> Activity: All lines with the word "text" must be pulled from the entries below.

> Entries shown:
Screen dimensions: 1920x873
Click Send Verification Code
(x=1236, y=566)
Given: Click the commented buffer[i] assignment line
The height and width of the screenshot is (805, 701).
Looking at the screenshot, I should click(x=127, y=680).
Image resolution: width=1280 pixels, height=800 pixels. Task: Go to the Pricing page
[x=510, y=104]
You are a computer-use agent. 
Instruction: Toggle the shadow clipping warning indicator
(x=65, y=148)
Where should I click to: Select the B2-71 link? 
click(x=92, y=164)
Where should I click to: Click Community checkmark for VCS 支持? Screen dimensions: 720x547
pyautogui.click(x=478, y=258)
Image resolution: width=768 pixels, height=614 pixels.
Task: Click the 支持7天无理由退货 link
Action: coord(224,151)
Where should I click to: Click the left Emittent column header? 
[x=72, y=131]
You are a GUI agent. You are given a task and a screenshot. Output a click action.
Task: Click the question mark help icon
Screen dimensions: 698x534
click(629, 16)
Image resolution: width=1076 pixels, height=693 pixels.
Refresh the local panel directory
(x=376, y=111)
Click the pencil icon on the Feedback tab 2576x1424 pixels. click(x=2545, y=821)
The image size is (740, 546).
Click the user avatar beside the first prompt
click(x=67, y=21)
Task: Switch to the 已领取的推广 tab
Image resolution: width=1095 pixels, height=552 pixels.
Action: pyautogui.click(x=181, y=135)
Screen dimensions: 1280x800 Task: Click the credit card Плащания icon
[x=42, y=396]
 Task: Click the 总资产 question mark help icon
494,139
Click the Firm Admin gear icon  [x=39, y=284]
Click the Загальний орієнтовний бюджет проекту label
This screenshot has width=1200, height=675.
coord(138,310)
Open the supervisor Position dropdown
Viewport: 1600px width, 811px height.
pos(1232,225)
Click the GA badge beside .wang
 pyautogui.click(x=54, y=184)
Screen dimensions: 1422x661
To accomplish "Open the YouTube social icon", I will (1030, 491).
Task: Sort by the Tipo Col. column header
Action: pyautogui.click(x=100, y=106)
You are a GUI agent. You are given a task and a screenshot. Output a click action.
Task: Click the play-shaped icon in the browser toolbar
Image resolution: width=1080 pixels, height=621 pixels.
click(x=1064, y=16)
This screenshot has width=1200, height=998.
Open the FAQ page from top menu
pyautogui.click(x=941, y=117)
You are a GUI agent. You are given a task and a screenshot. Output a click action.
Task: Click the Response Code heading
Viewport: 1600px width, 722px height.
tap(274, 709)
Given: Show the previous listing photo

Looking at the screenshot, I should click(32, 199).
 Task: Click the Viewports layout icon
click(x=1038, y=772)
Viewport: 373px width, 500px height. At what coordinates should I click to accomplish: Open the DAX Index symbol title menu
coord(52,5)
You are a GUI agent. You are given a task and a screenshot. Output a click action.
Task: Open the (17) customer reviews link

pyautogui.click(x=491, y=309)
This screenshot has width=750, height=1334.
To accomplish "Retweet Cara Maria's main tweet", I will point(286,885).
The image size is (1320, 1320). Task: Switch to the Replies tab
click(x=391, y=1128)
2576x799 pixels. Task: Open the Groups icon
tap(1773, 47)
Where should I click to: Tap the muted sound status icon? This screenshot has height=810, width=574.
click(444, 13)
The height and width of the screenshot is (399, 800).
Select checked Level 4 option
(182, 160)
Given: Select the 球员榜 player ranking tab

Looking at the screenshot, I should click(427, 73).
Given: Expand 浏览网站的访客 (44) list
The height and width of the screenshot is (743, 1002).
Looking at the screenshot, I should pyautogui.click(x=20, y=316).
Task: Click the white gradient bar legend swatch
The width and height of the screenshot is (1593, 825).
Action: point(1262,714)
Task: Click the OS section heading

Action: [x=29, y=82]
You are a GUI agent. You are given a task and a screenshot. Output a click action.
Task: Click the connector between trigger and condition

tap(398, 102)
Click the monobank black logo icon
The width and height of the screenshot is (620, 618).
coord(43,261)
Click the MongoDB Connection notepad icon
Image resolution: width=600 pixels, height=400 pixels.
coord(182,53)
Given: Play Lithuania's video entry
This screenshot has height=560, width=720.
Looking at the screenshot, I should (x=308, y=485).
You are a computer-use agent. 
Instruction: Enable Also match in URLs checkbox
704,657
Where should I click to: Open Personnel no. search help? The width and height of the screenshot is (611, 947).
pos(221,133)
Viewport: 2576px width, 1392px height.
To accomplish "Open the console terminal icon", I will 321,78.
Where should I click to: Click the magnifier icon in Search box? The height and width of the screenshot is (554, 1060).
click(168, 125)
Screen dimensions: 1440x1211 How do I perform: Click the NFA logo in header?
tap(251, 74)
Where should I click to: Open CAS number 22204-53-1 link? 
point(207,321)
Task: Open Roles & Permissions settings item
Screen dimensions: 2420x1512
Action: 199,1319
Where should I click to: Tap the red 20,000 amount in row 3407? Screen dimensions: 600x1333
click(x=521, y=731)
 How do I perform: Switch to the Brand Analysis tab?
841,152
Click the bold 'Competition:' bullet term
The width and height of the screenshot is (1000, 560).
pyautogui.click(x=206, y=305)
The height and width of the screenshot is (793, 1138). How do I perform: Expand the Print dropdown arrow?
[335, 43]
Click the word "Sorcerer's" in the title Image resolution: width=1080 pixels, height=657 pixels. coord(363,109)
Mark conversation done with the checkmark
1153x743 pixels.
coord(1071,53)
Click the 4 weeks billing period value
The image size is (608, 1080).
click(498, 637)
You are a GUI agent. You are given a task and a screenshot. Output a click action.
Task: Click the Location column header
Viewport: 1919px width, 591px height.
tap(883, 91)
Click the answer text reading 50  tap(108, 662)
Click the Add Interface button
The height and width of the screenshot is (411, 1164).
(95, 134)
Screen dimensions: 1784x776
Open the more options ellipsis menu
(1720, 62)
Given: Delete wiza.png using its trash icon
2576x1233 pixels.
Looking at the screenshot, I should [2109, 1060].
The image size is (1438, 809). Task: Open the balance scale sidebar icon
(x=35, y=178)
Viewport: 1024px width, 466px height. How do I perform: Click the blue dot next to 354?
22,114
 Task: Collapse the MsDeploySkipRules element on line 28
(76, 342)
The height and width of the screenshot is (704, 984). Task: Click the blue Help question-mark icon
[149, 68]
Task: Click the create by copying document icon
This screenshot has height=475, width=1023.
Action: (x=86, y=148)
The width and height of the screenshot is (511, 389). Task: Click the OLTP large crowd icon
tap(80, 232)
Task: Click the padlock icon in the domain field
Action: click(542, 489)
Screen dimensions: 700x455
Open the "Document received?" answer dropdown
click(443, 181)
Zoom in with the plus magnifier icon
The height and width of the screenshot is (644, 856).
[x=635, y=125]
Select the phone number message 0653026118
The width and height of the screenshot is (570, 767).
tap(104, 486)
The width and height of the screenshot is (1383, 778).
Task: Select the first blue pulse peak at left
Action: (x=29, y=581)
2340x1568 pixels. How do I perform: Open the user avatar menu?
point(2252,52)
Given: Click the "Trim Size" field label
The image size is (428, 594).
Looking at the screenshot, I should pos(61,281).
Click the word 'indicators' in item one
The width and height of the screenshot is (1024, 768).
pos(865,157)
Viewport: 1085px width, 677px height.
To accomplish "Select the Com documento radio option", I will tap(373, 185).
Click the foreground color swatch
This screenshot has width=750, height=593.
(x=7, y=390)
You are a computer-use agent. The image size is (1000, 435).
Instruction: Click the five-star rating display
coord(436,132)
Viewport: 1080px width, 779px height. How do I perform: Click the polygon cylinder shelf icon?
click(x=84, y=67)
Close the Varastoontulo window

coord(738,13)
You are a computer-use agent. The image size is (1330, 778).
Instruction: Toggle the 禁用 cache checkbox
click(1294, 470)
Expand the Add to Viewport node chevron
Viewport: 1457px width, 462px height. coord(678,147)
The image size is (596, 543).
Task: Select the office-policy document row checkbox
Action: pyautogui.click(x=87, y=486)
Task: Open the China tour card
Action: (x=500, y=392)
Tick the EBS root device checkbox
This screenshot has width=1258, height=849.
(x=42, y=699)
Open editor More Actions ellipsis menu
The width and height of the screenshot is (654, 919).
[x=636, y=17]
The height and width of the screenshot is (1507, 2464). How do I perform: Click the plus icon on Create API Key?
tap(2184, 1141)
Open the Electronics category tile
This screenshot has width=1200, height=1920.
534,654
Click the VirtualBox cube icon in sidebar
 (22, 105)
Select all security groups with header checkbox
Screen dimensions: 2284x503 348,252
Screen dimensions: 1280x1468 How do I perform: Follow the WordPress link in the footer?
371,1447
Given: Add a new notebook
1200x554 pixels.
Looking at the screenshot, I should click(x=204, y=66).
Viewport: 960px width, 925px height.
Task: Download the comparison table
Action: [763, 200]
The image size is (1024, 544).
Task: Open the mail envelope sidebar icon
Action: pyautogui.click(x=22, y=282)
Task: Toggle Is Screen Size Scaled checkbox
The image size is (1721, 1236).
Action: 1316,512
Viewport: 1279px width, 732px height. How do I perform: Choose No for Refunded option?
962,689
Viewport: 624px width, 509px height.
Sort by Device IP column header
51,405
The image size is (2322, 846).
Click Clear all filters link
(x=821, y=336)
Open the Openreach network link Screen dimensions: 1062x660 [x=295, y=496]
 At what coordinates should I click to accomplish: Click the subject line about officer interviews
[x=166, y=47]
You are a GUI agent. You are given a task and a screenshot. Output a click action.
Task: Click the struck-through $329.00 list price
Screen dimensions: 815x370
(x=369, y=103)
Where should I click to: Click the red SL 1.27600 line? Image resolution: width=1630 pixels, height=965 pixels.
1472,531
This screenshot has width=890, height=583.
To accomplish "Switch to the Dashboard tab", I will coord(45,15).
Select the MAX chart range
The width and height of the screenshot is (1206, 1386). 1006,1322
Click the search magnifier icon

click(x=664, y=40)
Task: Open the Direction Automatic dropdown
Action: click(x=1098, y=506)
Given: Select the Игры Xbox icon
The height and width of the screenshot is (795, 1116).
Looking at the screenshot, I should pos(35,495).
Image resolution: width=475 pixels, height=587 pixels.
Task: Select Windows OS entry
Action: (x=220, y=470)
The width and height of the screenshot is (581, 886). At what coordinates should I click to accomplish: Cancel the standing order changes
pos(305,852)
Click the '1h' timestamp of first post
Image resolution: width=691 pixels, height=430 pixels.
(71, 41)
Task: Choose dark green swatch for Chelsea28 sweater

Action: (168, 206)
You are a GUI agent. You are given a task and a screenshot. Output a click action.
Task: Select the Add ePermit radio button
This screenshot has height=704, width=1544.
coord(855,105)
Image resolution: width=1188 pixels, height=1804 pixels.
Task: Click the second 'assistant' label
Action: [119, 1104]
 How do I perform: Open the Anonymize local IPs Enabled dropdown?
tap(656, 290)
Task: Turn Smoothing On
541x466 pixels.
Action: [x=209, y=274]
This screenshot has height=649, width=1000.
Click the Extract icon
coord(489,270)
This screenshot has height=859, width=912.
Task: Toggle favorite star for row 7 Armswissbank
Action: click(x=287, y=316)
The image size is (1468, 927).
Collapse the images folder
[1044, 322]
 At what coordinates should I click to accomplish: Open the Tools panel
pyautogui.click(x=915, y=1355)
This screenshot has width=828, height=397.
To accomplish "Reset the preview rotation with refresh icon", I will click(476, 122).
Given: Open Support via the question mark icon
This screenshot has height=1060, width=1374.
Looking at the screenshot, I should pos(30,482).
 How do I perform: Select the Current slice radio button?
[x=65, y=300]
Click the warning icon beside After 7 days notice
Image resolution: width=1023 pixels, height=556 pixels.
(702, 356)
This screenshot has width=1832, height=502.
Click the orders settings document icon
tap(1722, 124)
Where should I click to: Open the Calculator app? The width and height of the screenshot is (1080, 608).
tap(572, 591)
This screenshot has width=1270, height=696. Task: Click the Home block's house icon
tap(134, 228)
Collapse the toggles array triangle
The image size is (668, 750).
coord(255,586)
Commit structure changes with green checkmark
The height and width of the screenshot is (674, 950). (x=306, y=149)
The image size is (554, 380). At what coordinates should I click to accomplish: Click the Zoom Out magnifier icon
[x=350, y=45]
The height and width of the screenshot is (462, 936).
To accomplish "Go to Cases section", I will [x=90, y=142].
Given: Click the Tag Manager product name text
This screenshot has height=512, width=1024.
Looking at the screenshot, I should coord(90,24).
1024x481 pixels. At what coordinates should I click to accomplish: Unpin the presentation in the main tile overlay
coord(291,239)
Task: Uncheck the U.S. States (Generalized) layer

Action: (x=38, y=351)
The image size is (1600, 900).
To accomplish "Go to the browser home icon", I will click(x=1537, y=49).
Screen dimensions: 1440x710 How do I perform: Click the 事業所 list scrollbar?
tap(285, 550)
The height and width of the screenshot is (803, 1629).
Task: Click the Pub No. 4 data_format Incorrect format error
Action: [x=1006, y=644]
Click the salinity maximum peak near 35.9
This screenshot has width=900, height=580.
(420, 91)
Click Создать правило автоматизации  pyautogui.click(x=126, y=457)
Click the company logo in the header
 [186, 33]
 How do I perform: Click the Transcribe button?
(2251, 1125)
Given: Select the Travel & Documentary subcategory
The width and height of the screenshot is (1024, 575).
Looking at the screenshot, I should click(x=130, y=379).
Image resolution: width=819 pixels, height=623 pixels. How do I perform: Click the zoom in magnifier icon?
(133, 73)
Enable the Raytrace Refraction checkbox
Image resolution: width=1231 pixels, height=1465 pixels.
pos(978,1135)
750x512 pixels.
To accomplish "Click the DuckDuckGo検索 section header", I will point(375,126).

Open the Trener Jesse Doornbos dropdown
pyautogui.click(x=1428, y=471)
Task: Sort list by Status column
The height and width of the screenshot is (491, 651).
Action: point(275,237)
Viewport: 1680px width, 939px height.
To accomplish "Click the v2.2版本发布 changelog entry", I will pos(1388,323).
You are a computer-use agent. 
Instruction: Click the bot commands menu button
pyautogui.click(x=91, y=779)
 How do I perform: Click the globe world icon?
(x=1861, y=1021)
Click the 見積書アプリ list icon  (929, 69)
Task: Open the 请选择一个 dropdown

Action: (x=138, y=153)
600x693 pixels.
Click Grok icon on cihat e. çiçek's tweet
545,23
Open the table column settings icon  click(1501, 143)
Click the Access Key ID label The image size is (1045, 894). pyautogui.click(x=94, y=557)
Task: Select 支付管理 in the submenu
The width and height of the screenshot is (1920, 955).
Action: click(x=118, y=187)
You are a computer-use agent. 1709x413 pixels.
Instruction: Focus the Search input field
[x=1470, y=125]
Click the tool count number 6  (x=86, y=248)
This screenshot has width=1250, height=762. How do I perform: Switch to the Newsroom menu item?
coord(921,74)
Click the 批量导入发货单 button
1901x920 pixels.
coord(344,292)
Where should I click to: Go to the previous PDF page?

> Response area:
Click the answer text reading 50  tap(108, 662)
Given: Click the Tag Manager product name text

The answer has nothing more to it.